◆ TEXTO
Justine Triet elige sus filmes favoritos de Criterion Collection
Descartes decía, no sin exceso de razón, que los sentidos nos engañan. Y, para acentuar el relativismo (tan vigente en el mundo actual), los prejuicios que no solo cargamos sino solemos ostentar, principalmente los sociales (alimentados no solo de experiencias personales, sino de la contaminación cultural proveniente sobre todo de la televisión y la publicidad), distorsionan nuestra forma de analizar las situaciones, particularmente si éstas presentan huecos, que entonces solemos querer rellenar a partir de modelos, patrones o fórmulas que antes ya hemos visto o conocido. Es fácil encasillar eventos o situaciones y, al hacerlo, a las personas involucradas. Nos resulta de lo más cómodo emitir juicios y, además, rotundos.
A partir de este marco de consideraciones es que Justine Triet plantea Anatomy of a Fall, su sexto largometraje (sus dos primeros fueron documentales). Y lo que hace es una minuciosa reconstrucción de hechos que, además, se convierten en una auténtica radiografía de la enorme capacidad del ser humano para dejarse confundir, para que sus opiniones y consideraciones resbalen voluntariamente. En el proceso, además, Triet despliega un postulado feminista inteligente, alejado de todo dogmatismo, plasmado de forma perspicaz y deslumbrante, en una de las secuencias mejor logradas, dentro de un filme colmado de formidables secuencias.
En la cabaña donde vive con su esposo e hijo, incrustada en un idílico paraje montañoso francés, lejos de la molesta presencia de otros seres humanos, Sandra Voyter (Sandra Hüller) recibe a su atractiva alumna, Jehnny (Marge Berger), quien quiere entrevistarla, pues ella es una reconocida escritora. Sandra se nota plácidamente relajada charlando, sabiéndose admirada, pero repentinamente una estruendosa música (versión instrumental en bucle de P.I.M.P., la misógina rola de 50 Cent), proveniente del área superior de la casa, altera bruscamente el ambiente y les impide proseguir con la plática. Sandra se disculpa, apenada, de la descortesía de su marido, pero sin mayores aspavientos convienen en verse pronto para proseguir su conversación.

◆ TAREAS
1. Responde según el texto:
(a) ¿Qué pensador afirmaba que los sentidos nos engañan?
(b) ¿Qué lugar ocupa Anatomy of a Fall entre los largometrajes de Justine Triet?
(c) ¿Qué actriz interpreta a Sandra Voyter?
2. Edita el texto: copia el tramo que va de "Justine Triet elige" hasta "y, además, rotundos." y sustituye "la televisión" por "las redes sociales".
Las líneas no tienen ninguna relación con el texto.

◆ LÍNEAS PROPORCIONADAS
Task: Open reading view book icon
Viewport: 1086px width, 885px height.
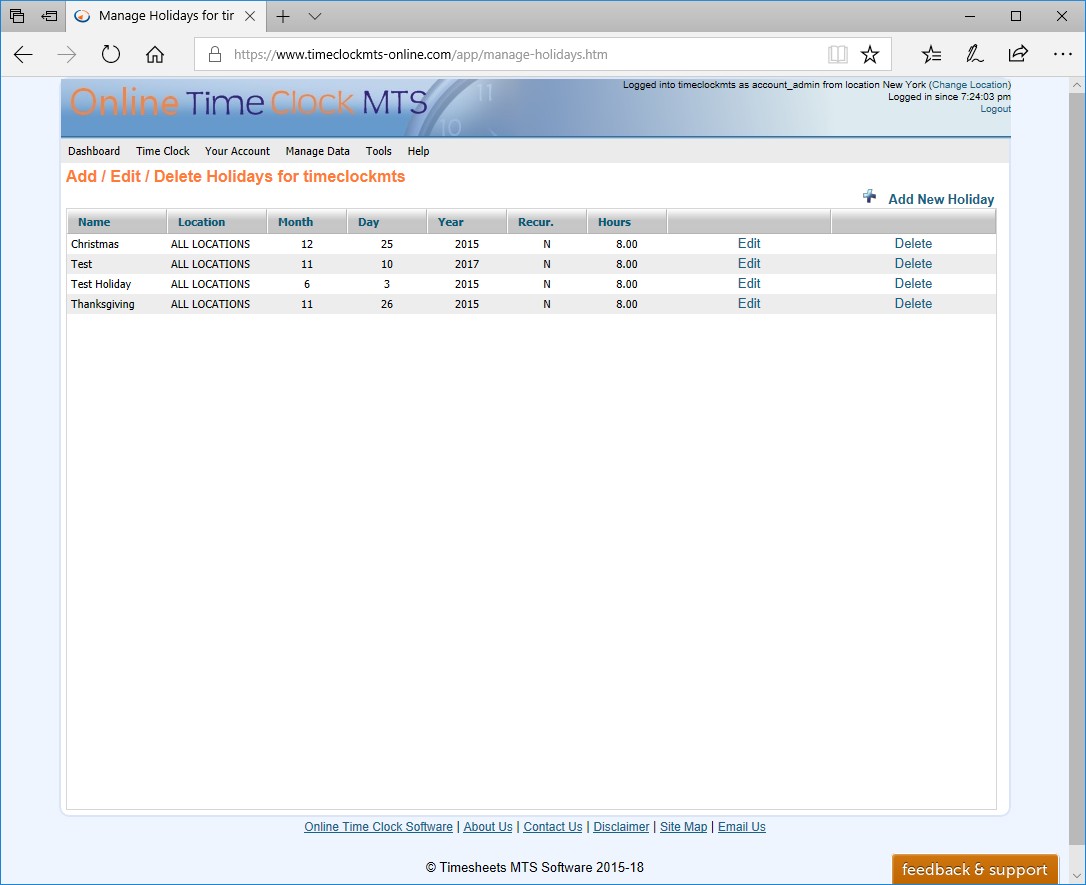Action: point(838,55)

---

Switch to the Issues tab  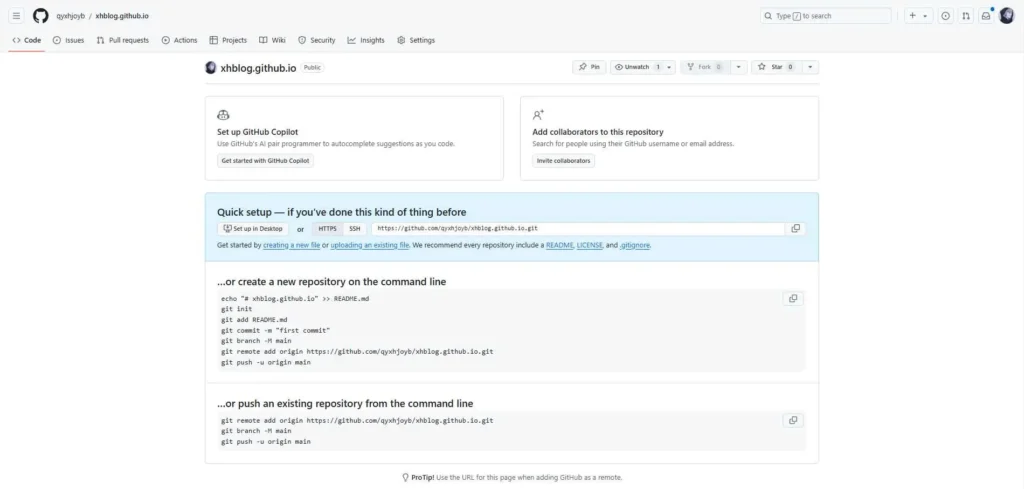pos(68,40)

...

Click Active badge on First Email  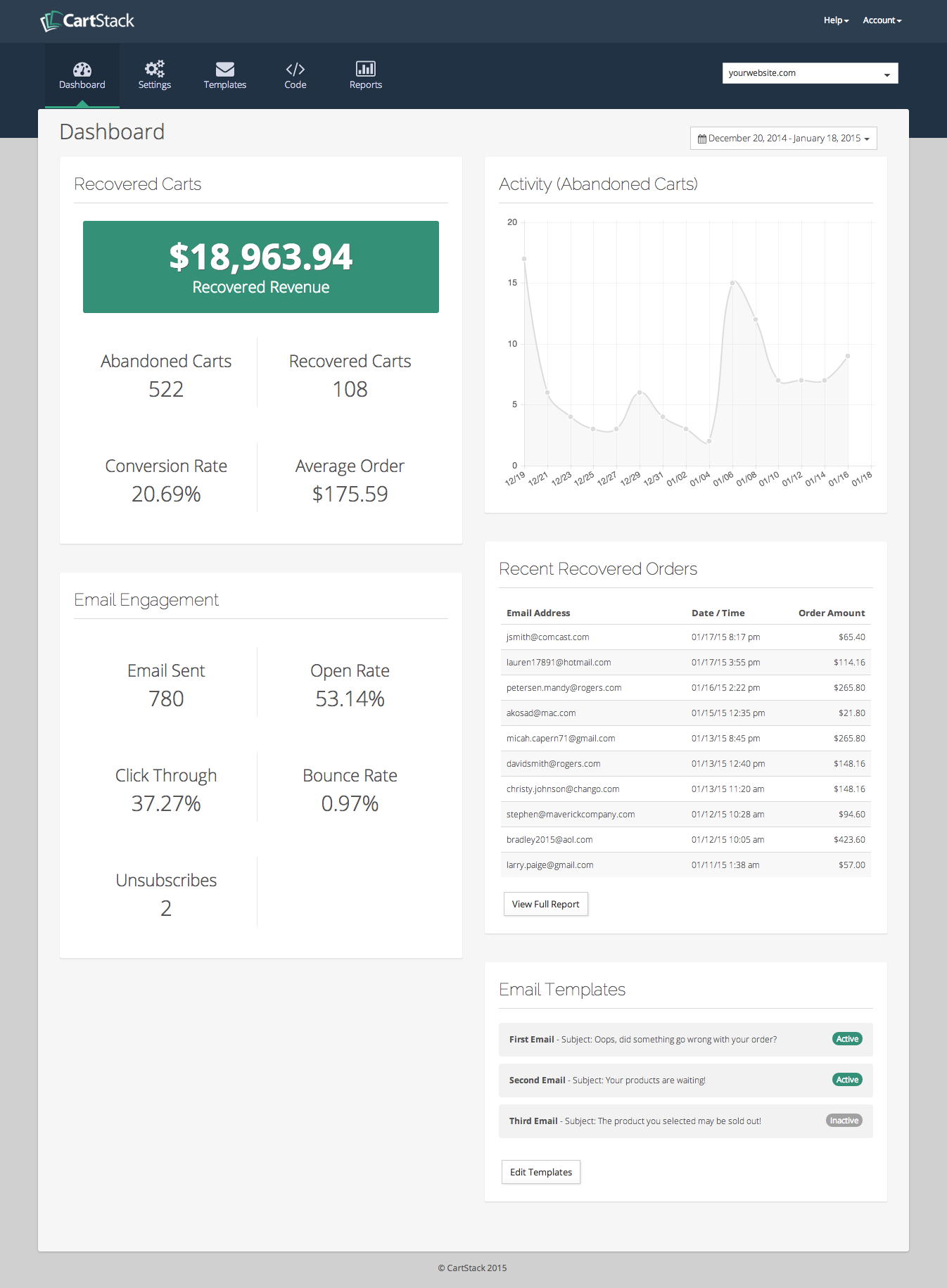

◆ SOLUCIONES
1.
(a) Descartes.
(b) Es su sexto largometraje.
(c) Sandra Hüller.

2.
Justine Triet elige sus filmes favoritos de Criterion Collection
Descartes decía, no sin exceso de razón, que los sentidos nos engañan. Y, para acentuar el relativismo (tan vigente en el mundo actual), los prejuicios que no solo cargamos sino solemos ostentar, principalmente los sociales (alimentados no solo de experiencias personales, sino de la contaminación cultural proveniente sobre todo de las redes sociales y la publicidad), distorsionan nuestra forma de analizar las situaciones, particularmente si éstas presentan huecos, que entonces solemos querer rellenar a partir de modelos, patrones o fórmulas que antes ya hemos visto o conocido. Es fácil encasillar eventos o situaciones y, al hacerlo, a las personas involucradas. Nos resulta de lo más cómodo emitir juicios y, además, rotundos.